Os contratos feitos pelos coletivos não são supervisionados pela justiça eleitoral e o parlamentar oficialmente eleito não tem obrigação de cumpri-los, pois oficialmente o mandato pertence à ele. Mesmo assim, o TSE admite o registro das candidaturas com o termo ‘coletiva’.
Leland diz que nesse ‘compartilhamento’ do mandato, o eleito tem que ter comprometimento partidário. “O candidato precisa ser filiado ao partido e precisa seguir a linha do partido ou será expulso por infidelidade. Então, precisa seguir as orientações do partido mesmo dentro desse contrato com essas pessoas”, diz.
O analista considera legítima essa estratégia e ajuda a reforçar a democracia. “A gente tem uma quantidade de partidos muito grande no país e as pessoas, insatisfeitas, precisam buscar novas formas de manifestação. Eu acho que todas elas são democráticas e ampliam a democracia”, enfatiza.
Segundo Leland, existe um problema que é uma falta de democracia dentro dos partidos. “Ás vezes a pessoa quer se candidatar, mas o partido já tem um ‘dono’ que diz quem vai ser candidato prioritário, e esses são problemas que poderiam ser superados com outros mecanismos de candidatura”.
Organização
Pesquisa do Instituto de Políticas Públicas mostra quais são os elementos básicos em um mandato coletivo. O parlamentar é quem administra e ocupa legalmente o assento legislativo, os co-parlamentares são as pessoas que participam do mandato e podem influenciar e determinar o posicionamento do eleito em suas votações e outros exercícios legislativos.
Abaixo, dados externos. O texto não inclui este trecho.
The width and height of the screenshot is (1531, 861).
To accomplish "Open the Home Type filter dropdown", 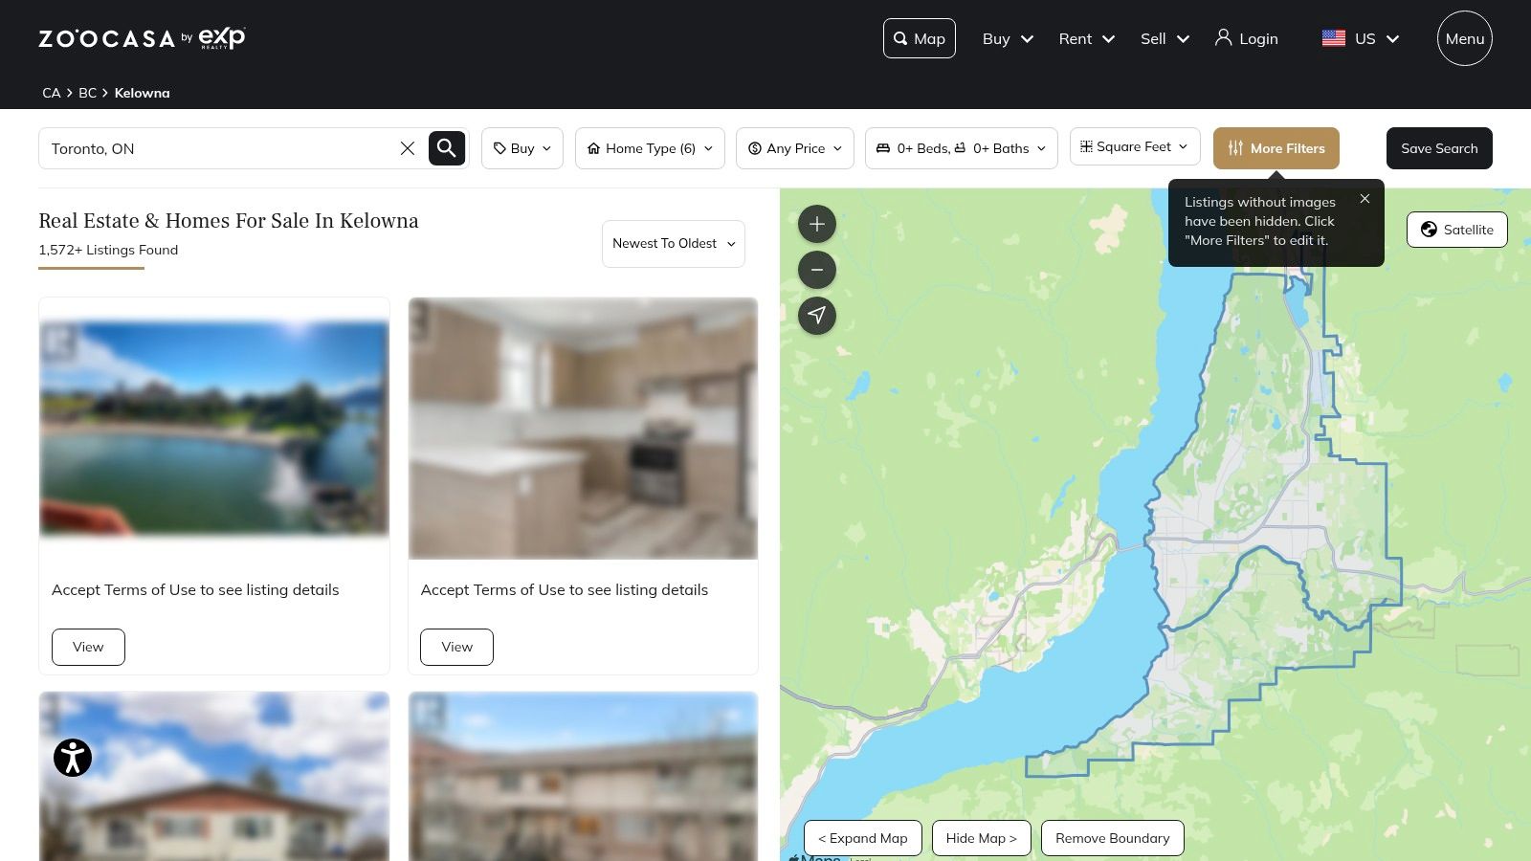I will click(650, 148).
Todas essas regras são estabelecidas em estatuto próprio de cada mandato e nos casos registrados a tendência ideológica dos integrantes costuma ser a mesma, o que facilita na hora dos debates e consensos. A pesquisa também ressalta que as experiências coletivas são observadas há mais de 20 anos, mas se amplificaram após as eleições de 2014, com destaque para as eleições de 2016 que trouxe o registro de 70 candidaturas e 16 mandatos em modelos coletivos ou compartilhados.
Bancada Ativista
Uma candidatura coletiva foi eleita pela primeira vez em São Paulo. A Bancada Ativista, formada por nove ativistas políticos de diversas áreas, recebeu 149.844 votos e foi a 10ª candidatura mais votada no estado no pleito para a Assembleia Legislativa.
Foi a primeira vez que uma candidatura coletiva vence as eleições em um grande colégio eleitoral, após experiência similar obter sucesso elegendo, em 2016, um mandato coletivo na Câmara dos Vereadores em Alto Paraíso (GO). Na cidade goiana, o grupo é composto por cinco pessoas.
A Bancada Ativista, representada nas urnas pela jornalista Mônica Seixas (Psol), tem integrantes de diferentes correntes políticas, como filiados aos partidos Rede e Psol, e também pessoas sem ligação formal com nenhuma legenda.